It's not easy to make a mark in Pakistan's music industry when you're playing an instrument like the flute. It's especially difficult when you're a young musician who's just starting out.
Luckily, several platforms exist today that raise the profile of these very young musicians, giving them the hope that they might be able to cash in on what they might've otherwise dismissed as a hobby. Nescafe Basement is one such platform.
In our series on Nescafe Basement's young stars, we take a look at what Pakistan's new, raw talent has to say about the process of finding one's voice as an artist.
There is no missing Nazar Abbas. He's the flute player featured in Nescafe Basement's versions of NFAK’s classic ‘Gorakh Dhanda’ and Ataullah Essa Khelvi’s iconic ‘Kameez Teri Kaali’.
Like some of his peers on Basement, Abbas also belongs to a musical gharana. His grandfather, father and uncles have been renowned flute players of their times. His grandfather Ustad Saeen Allah Ditta Qadri played the flute in almost all of Madam Noor Jehan’s songs throughout the 70s and 80s. He claims his grandfather’s uncle, Saeen Marna, invented the iktara.
“When it was my turn, my father wanted to change the trend of musical families focusing on music only, so he put me in Lahore Grammar School and then Forman Christian College and spent all his savings on my education. I want to pursue psychology. My father used to say Pakistan has the best musicians in the world, but so many of them are hand to mouth. Now education is also very important; it is enlightening.”
Abbas says his father wanted him to study first to develop a strong academic background and then turn to music. He had him learn the piano in the fifth grade so he becomes familiar with the 12 essential notes, tempo, chords and ragas. This went on for a year after which Abbas started learning the flute from his father.
Abbas feels someone who truly loves you will respect your feelings and won’t ask you to quit music. His friends, he says, used to make fun of him, but now the same people want to hang out with him.

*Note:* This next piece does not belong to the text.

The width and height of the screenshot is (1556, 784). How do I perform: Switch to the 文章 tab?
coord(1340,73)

“The first song I played on the flute was ‘Dil Dil Pakistan’ on a March 23 function at school. Since then I’ve performed all over the country. At a US embassy event, an American musician saw my younger brother play and called him the ‘Pakistani Jimi Hendrix’. I’m glad other music families are sending their children to schools, which is very important.”
His first public performance came at the ago of 15 at the US embassy that had organised a concert to pay tribute to slain journalist Daniel Pearl. He opened the show for Arieb Azhar.

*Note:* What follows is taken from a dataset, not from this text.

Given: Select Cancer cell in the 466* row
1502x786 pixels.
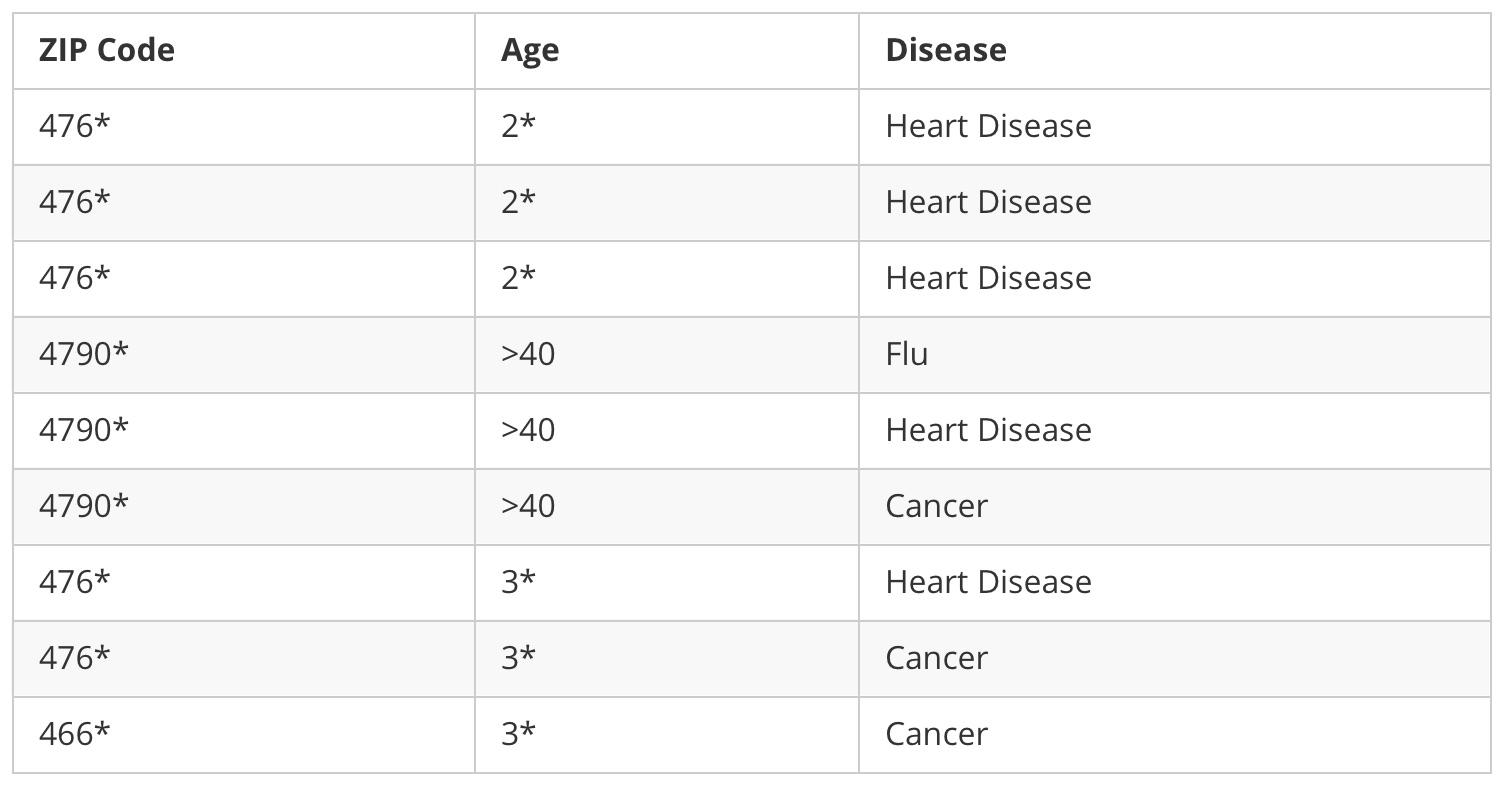Looking at the screenshot, I should [936, 734].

“Music is still not my career. I want to get a PhD degree in psychology; this is just a hobby and passion and family tradition. I keep practicing music; it gets me good pocket money and I don’t plan to quit it. Any way I’ve not taken up music or a degree just to earn money.”
Taking a cue from his Basement fellow Asif Ali’s tales, Abbas feels someone who truly loves you will respect your feelings and won’t ask you to quit music. His friends, he says, used to make fun of him, but now the same people want to hang out with him.
Abbas says he has written and composed some songs based on life and wants to speak to his Basement mentor Xulfi about recording them. “Let’s hope for the best.”
His foray into Basement happened through his father. “The tabla player on Basement seasons 1, 2 and 3 had gone to listen to my father at a concert in Islamabad where they got to meet each other. My father showed him a clip of me playing the flute. Later, when Basement needed a flute player, the tabla player remembered me and asked my father to send him a clip of me playing. I sent him a fusion I had played with my father earlier. Xulfi bhai listened to it and called my father a week later. Season 3 was my debut.”
Basement has made Abbas a popular face. “Now people come up to me in college, hug me, want to take pictures with me and comment on my work," he says
Abbas says he performed three wind instruments this season: flute, alghoza and harmonica, and plans to play a Chinese flute in the next season that he says he hasn’t seen many people playing here.
Jamming before recordings, he says, was quite taxing. “The jam for ‘Gorakh dhanda’ lasted 15 hours and that is the maximum I have ever jammed. We survived on coffee only. For our classical performances, we don’t need to jam; we just go and perform.”
Basement has made Abbas a popular face. “After my first season, people came to know about me, and now they know me better. It’s not just the public, but professionals, the stars in the field also appreciated our performances. Now people come up to me in college, hug me, want to take pictures with me and comment on my work. Recently, I met Rafaqat Ali Khan sahab, who hugged me and told me he had become my fan and loved my work.”
Ali Zafar and Ali Azmat are some of the industry stalwarts who have showered praises on Basement and shared videos on their social media accounts. “Kami Paul was very supportive. He met every artist separately and said you guys are the future of the industry. That was really encouraging.”
He’s all praise for Basement founder Xulfi. “He’s an amazing musician, no doubt, but he’s a much bigger human being. He understands sound so well, observes so well. The variations and the experiments he has in his mind.”
At present, Abbas is studying hard for his board exams, so he doesn’t miss out on any events or concerts coming up.